The real challenge facing a lot of the Gulf states is that oil by its nature tends to generate a lot more revenue than jobs – so employment has to come from distributing and spending the oil rents, not generating the oil.  

That brings up my last point.    The current account surpluses of most oil exporters didn’t rise much in 2006, even though oil prices were substantially higher in 2006 than in 2005.    Why?  Clearly, spending (and investment, especially in real estate) stepped up.    This is a consistent pattern.  Russia’s 2006 surplus was only a bit above its 2005 surplus.  Ditto Saudi Arabia.  Ditto Venezuela.    

We don’t (yet) have data from the UAE (effectively Dubai plus Abu Dhabi) but the sheer scale of the construction suggests that imports are way, way up.   Imported building materials.   Imported food to feed the imported labor force.   Imported luxury goods for Dubai’s own version of Florida’s condo flippers – along with playboy sheiks, Iranian expats and Western bankers.    Dubai itself must be running a current account deficit – as its investment in real estate is huge and its oil revenues small.  That deficit, though, presumably is still easily offset by the surplus of Abu Dhabi, which really has a ton of oil relative to its population as well as plenty of investment income from its huge assets.  But I wouldn't be totally surprised if the current account surplus of the Emirates as whole actually fell in 2006.   
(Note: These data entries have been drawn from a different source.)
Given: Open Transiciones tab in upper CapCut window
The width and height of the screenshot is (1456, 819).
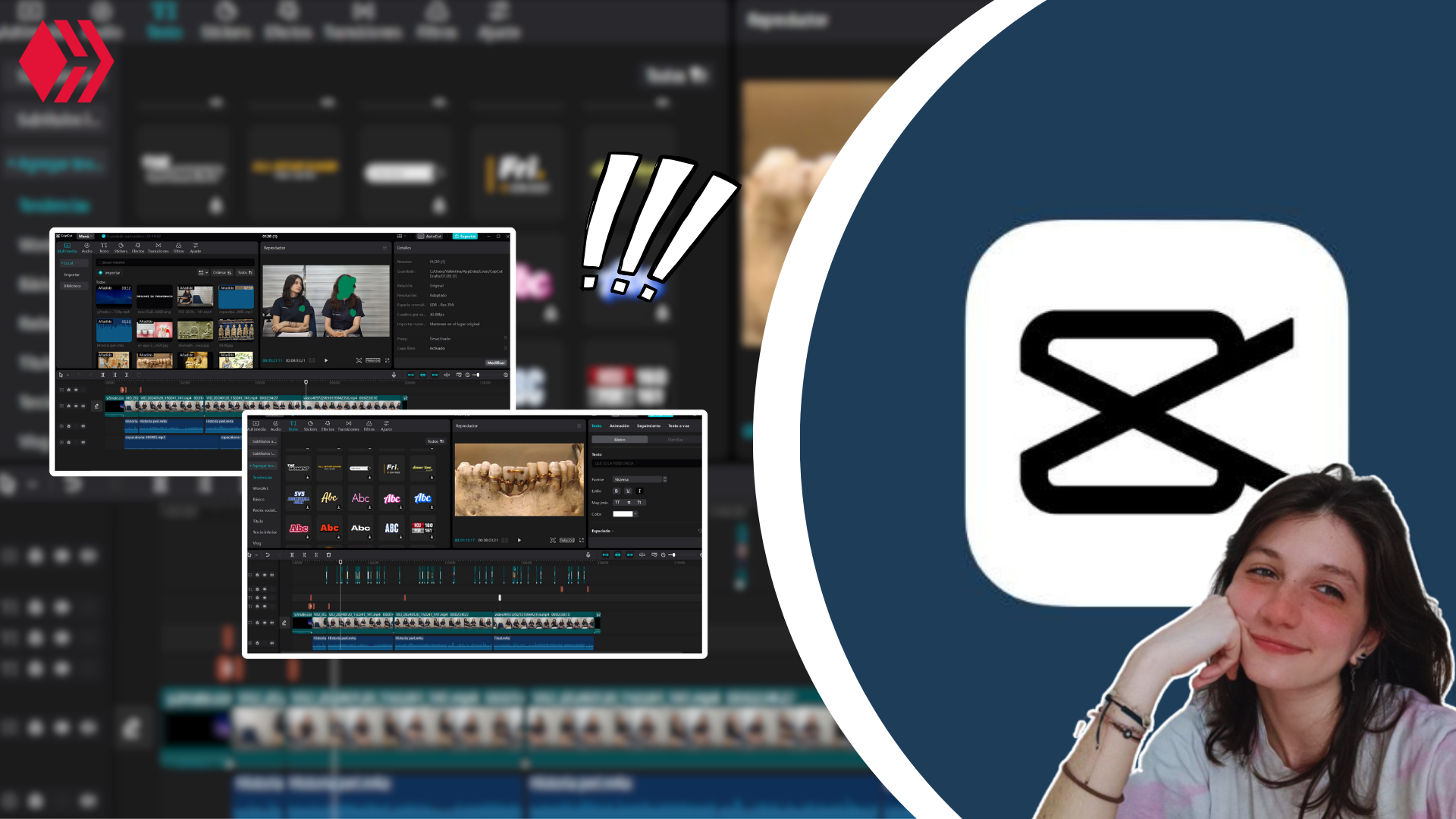Looking at the screenshot, I should (158, 247).
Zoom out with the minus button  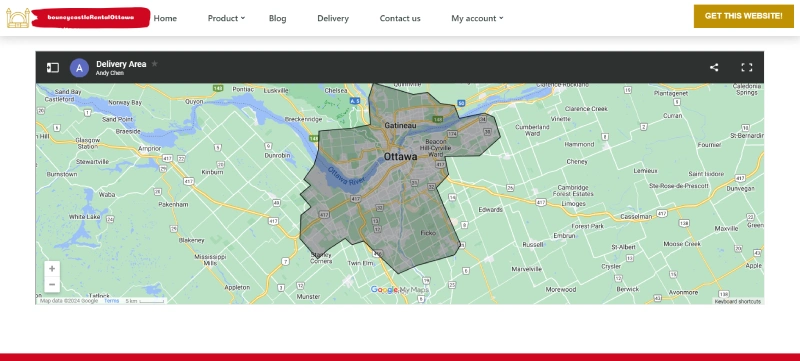(52, 285)
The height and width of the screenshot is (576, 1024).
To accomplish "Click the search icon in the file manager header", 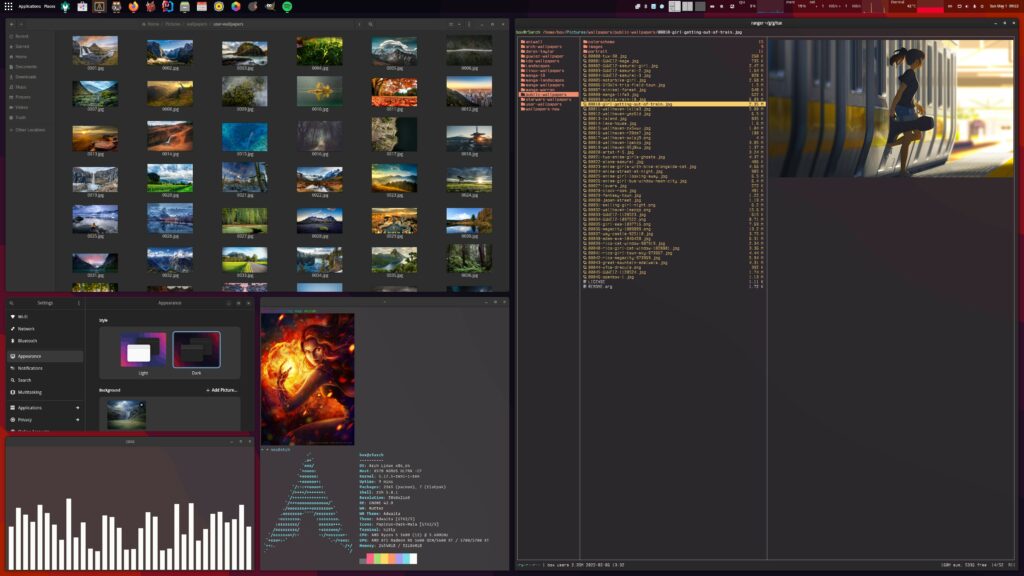I will (x=371, y=23).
The aggregate current account surplus of the oil exporters clearly went up in 2006 – though I would bet that when the final data comes in, it will have increased by far, far less than initially forecast.    Oil states opened the spending and investment spigots, that pushed inflation up, and rising inflation and fixed nominal interest rates turned real rates negative, encouraging private investment at precisely the moment spending and state investment was rising …   

In q4 – when oil prices turned down – the oil states collectively became a major source of support for global demand.   We don’t yet have the data, but my guess is that sales to Russia and the Gulf are one reason why German, Japanese and Chinese exports have all done well recently (See Edward Hugh for data on Germany and Japan, I have blogged extensively on the recent acceleration in Chinese export growth).   
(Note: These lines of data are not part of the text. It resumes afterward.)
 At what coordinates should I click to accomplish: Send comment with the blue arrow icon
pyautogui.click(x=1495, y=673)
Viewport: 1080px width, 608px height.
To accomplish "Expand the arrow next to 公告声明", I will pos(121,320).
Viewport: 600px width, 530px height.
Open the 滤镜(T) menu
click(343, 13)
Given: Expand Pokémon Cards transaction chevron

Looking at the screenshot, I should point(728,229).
No one in Dubai seems to drive a US made car. 

The Chinese now make -- as well as use -- a lot of construction cranes.

Moreover, with oil prices heading down (q4 06) or stable (q1 07), the world’s other big spender – the US – maybe wasn’t feeling quite as pinched.     

In 2004 and 2005, the oil states saved most of the incremental increase in their oil revenues.   In 2006, they spent – I would bet – almost all of the increase.   In 2007, they likely will start spending some of what they previously saved.   The combined imports of the emerging oil states should rise from something equal to the revenue of $35 a barrel oil to something equivalent to $40 a barrel oil, if not higher.

So why don’t I see more rebalancing?  Look at the list of countries benefiting from the oil spending and investment boom.  Germany.  Japan.  China.   All already have big current account surpluses.  

Right now, I say the odds are that existing surpluses will get bigger, not that the US deficit will get smaller.  We will see.